Showing posts with label Financial Literacy. Show all posts
Showing posts with label Financial Literacy. Show all posts

Monday, 12 March 2018

The Financial Statement Foundation for Being Rich

The key to financial success is understanding the relationship between the income statement and the balance sheet

What does it mean to be rich?
This is perhaps the most important question you can ask and answer. For most people, being rich means making a lot of money. They think that if they can just make a little more each month, all their problems will be fixed. They’ll live like kings and queens.
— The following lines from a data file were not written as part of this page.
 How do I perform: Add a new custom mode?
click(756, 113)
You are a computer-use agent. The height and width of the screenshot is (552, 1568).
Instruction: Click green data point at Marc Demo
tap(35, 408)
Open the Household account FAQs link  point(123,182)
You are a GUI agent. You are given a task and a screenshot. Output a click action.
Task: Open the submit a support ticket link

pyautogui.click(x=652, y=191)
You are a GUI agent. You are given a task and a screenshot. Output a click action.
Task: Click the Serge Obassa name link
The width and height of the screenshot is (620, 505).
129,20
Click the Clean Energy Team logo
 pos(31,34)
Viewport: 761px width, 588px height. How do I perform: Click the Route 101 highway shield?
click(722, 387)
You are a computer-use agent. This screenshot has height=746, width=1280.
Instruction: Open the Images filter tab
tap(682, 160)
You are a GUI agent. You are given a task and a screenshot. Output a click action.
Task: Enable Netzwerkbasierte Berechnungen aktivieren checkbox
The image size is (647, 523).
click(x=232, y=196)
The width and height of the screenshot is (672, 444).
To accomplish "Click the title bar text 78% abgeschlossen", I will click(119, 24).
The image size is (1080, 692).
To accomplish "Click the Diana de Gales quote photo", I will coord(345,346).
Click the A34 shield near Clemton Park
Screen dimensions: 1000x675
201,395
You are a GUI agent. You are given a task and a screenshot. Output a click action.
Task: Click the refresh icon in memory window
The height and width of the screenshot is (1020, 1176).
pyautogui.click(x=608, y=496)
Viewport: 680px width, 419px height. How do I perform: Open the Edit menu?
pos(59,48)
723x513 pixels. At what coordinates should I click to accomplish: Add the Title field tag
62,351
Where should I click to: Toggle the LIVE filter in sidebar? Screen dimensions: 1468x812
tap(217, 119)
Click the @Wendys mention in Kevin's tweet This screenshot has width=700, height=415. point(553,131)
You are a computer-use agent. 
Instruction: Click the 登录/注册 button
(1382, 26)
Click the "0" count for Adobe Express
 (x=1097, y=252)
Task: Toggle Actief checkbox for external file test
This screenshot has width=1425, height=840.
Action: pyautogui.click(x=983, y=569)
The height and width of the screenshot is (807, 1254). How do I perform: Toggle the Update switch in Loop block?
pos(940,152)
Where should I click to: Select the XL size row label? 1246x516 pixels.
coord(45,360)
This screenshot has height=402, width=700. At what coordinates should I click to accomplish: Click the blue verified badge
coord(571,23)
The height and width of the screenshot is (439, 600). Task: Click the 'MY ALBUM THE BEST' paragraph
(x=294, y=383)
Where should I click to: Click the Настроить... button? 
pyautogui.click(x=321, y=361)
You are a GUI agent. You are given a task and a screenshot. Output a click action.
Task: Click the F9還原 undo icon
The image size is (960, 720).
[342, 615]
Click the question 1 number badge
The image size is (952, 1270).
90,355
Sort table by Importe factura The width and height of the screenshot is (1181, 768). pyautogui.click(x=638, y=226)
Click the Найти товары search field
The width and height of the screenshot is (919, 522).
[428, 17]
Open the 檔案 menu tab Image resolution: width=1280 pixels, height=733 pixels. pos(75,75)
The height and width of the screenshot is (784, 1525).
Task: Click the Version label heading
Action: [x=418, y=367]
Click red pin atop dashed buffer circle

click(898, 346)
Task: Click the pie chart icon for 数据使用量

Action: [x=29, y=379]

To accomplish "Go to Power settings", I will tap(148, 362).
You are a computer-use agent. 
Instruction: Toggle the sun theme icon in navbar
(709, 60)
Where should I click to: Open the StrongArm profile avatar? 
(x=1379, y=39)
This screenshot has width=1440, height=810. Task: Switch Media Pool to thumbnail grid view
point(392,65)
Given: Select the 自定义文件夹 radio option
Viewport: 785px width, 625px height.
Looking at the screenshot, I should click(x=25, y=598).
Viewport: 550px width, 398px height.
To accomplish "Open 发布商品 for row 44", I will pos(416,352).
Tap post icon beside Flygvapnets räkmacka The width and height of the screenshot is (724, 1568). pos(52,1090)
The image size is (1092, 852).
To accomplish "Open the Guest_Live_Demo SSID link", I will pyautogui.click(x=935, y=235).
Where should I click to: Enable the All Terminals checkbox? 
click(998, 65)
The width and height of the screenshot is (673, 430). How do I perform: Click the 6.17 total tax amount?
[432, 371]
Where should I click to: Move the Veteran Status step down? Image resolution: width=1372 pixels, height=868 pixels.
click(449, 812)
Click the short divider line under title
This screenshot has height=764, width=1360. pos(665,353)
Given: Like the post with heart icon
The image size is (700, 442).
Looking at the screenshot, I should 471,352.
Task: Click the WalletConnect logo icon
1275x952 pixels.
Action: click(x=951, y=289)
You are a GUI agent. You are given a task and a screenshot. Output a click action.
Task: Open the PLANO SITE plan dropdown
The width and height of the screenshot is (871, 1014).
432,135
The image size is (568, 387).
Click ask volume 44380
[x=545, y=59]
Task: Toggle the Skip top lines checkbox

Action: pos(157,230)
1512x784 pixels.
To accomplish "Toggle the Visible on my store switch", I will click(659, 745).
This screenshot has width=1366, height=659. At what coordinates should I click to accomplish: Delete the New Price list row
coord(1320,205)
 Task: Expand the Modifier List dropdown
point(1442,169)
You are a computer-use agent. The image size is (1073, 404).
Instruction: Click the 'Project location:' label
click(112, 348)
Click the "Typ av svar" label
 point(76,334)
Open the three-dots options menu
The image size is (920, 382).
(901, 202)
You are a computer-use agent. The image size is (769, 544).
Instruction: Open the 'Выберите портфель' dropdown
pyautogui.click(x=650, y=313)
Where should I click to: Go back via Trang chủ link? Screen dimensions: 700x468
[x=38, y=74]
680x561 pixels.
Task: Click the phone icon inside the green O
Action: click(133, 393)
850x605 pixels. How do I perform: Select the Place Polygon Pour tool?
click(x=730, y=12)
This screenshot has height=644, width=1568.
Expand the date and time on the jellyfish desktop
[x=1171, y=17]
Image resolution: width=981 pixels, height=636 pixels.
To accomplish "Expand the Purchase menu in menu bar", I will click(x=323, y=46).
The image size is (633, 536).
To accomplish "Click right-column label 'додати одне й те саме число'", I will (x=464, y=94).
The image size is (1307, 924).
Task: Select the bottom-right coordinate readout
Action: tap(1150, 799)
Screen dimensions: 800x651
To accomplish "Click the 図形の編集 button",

Living like kings and queens?
So, let me ask you this, would making $100,000 a year make you rich? My guess is that the average person making $59,000 a year would say yes. But like beauty, being rich is in the eye of the beholder.
NPR recently profiled the lives of people living on $100,000 a year. The article sheds some surprising light on the struggles these so-called rich people have. In most cases, the money is quickly eaten away by things like mortgages or rent, student loan debt, and family obligations. In most cases, the people are trying to keep up with the Joneses…but at quite a cost.
One mother, Theresa Sahhar, whose husband’s salary of $100,000 (equivalent to $250,000 in Manhattan cost of living) still works various odd jobs in the gig economy to put her son through a private high-school. She shares with NPR, “I was really surprised because from the outside, it looks like we have plenty of money. But then when you really look underneath it all, you see that people are working overtime. They’re working second jobs and even third jobs to try to put together the money just to stay in the middle class where they’ve been in the past.”
It would be tempting to say that these are just extreme examples…except they’re not. The reality is that $100,000 really doesn’t go that far—especially when you don’t have a robust financial education.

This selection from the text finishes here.